Set exercise
Answer these questions from the school play diary below, one answer per line:
1. Who was the founder of the school?
2. Which birthday of the school is the play meant to honor?
3. Why is there no rehearsal after school on Wednesday?

Source text
________

Monday: Last year, hearing the story of my new school's founder, John Whitson, I remarked that his was a fascinating life: he would have seen - maybe - the Armada, the Gunpowder Plot, Shakespeare's plays, the start of the Thirty Years War. "Someone," I said innocently, "could write a play about him."
Today, I feel like Judy Garland - "Let's do the play right here." Next Monday, in honour of the school's 360th birthday, we will present the play which has grown from a twinkle in my eye to a blot on everyone's horizon.
Tonight it's INSET, so no rehearsal. Not to worry - last week I had to cancel four rehearsals because the cast failed to turn up. It's hard to concentrate on the national curriculum mark eight, or whatever incarnation it currently occupies.
Tuesday: The apron stage is collected. Please God let it fit. Two members of the cast are amazed by the new structure - though I have spoken about levels for weeks, they thought I meant the national curriculum. Rehearse eight sailors - Number nine prefers to be at the dentist, so she must busk it on the night. We've borrowed a leading man from our brother school and he wants to change a lot of his lines . I tell him to write what he likes - I don't care, so long as the script does not go on stage with him.
Wednesday: Collect costumes. I want to get lost in the costume warehouse - an Aladdin's cave of tactile English history.
Wish I could afford to kit out the cast of 40 or thereabouts, depending on the sailors and equally unpredictable - "the party-goers". We cannot rehearse after school - it's parents' evening.

________

Dataset entries
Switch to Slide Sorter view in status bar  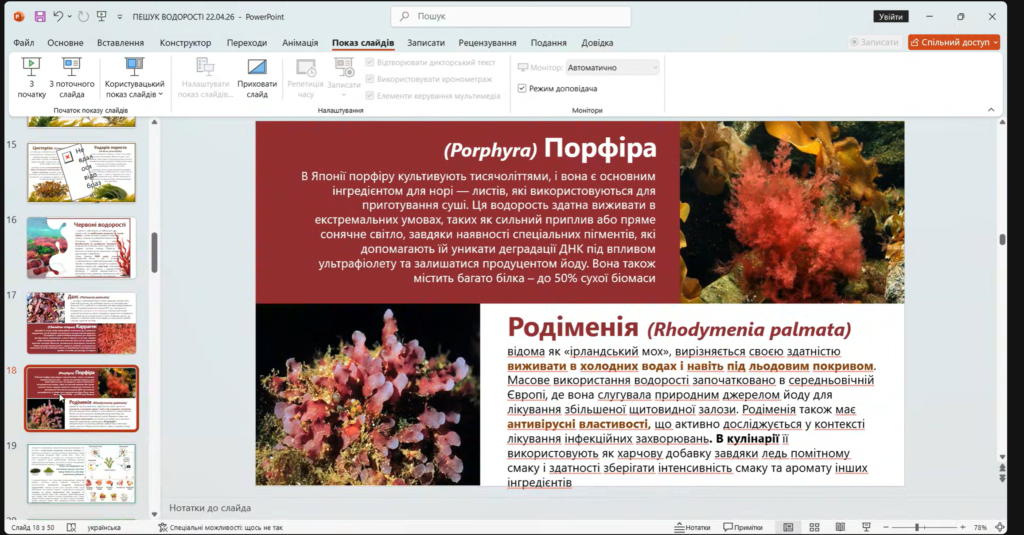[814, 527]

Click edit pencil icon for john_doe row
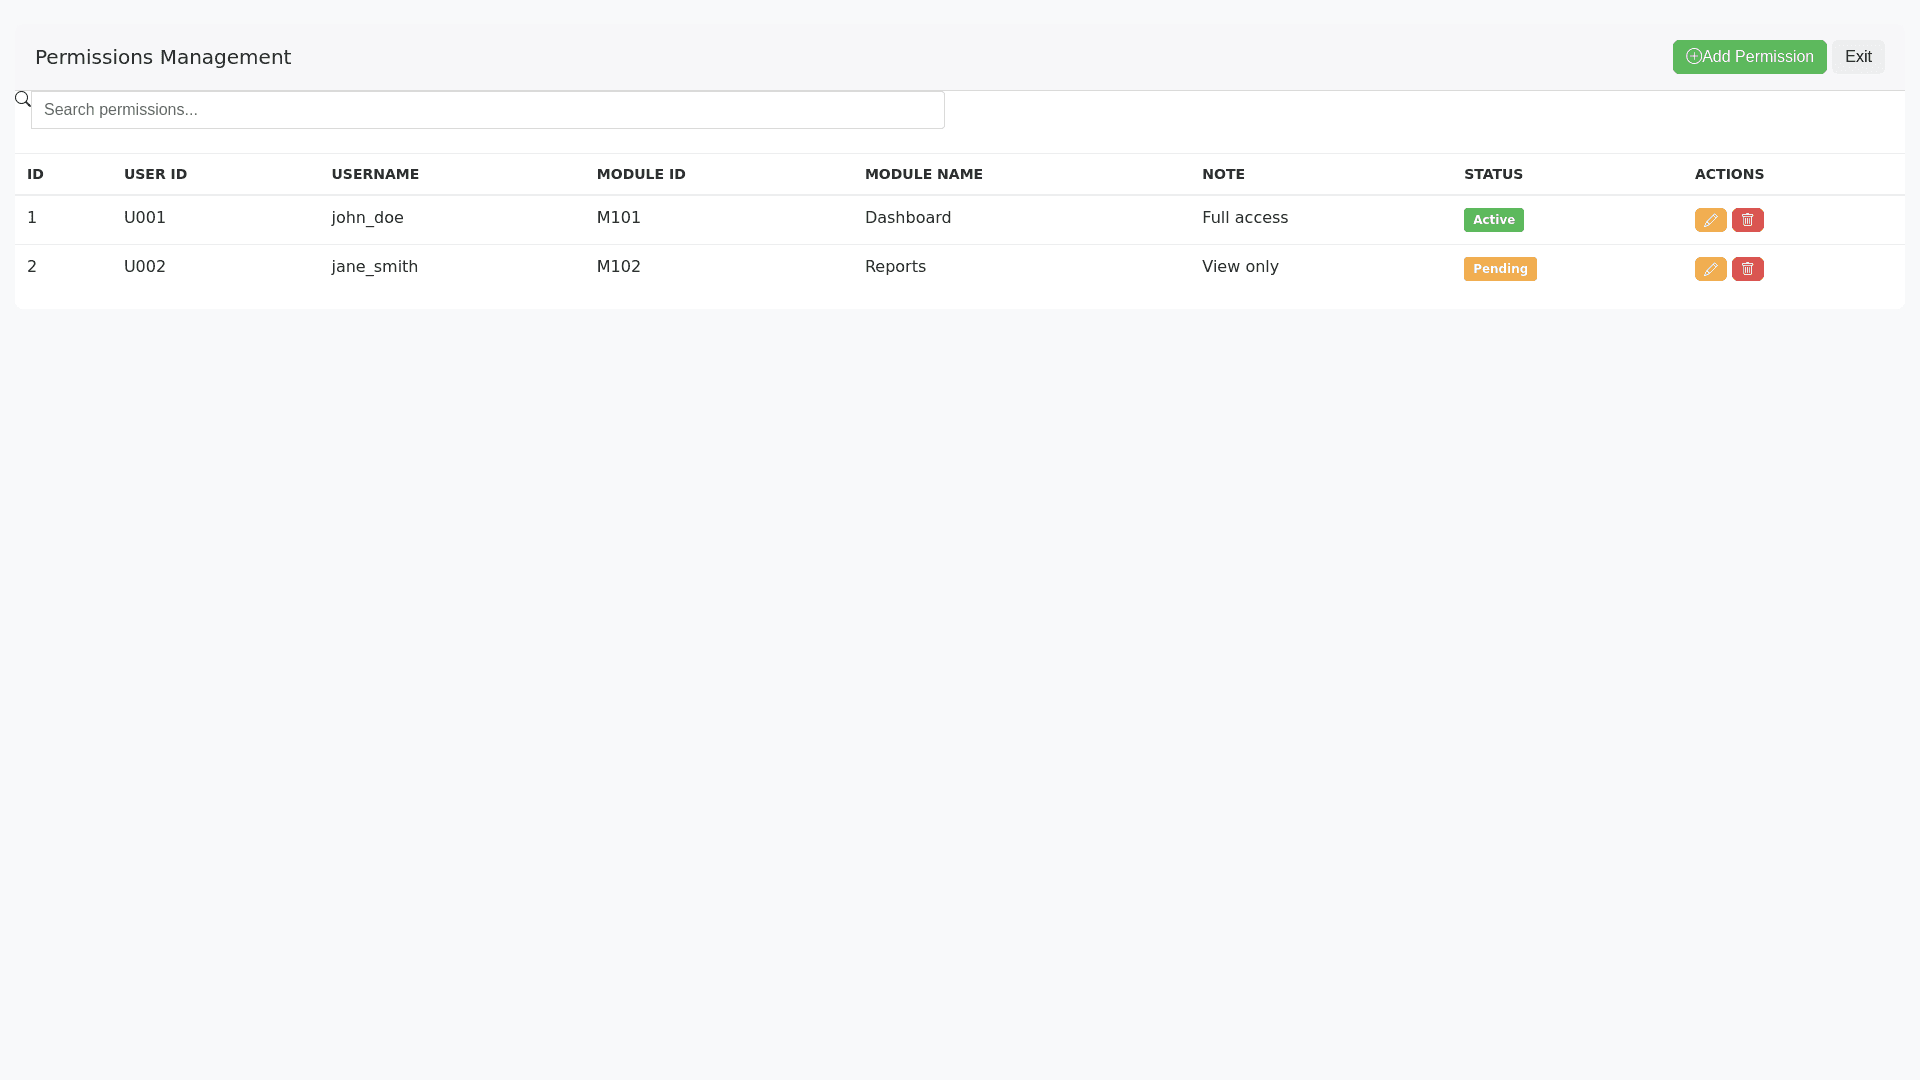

________

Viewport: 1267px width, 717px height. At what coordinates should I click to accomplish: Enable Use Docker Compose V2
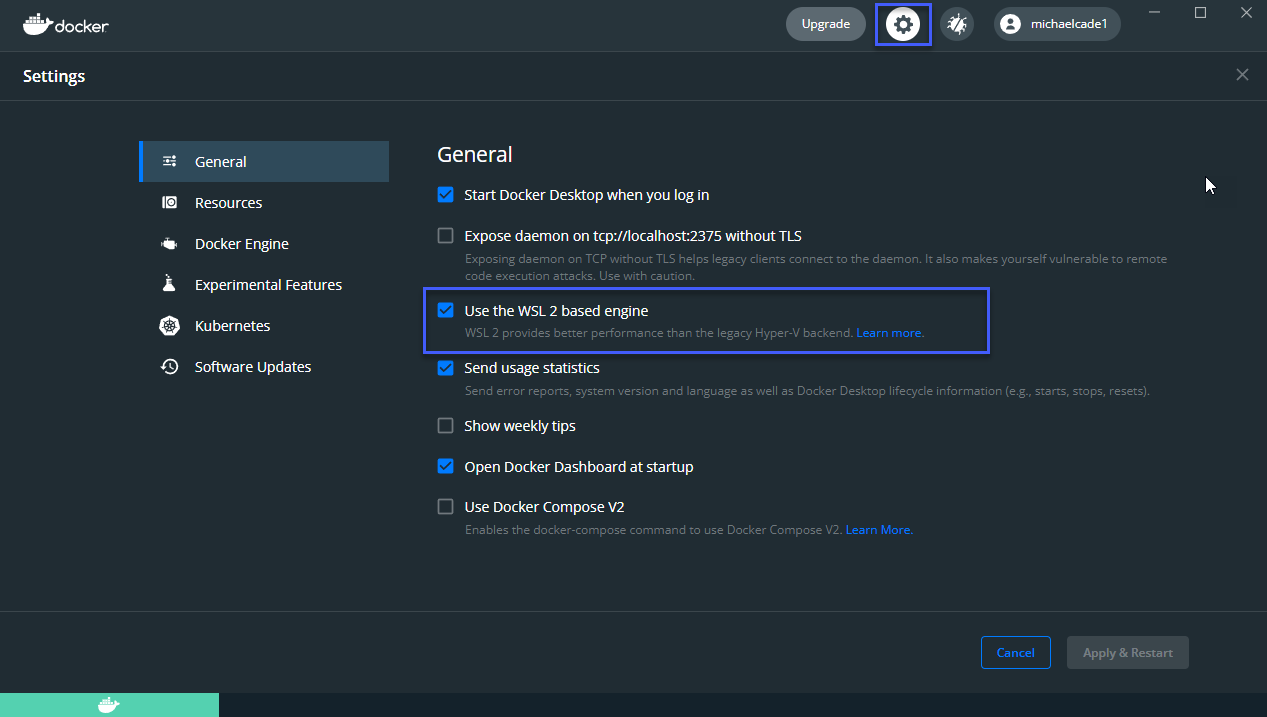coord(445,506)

________

Answer
1. John Whitson
2. The school's 360th birthday
3. It's parents' evening.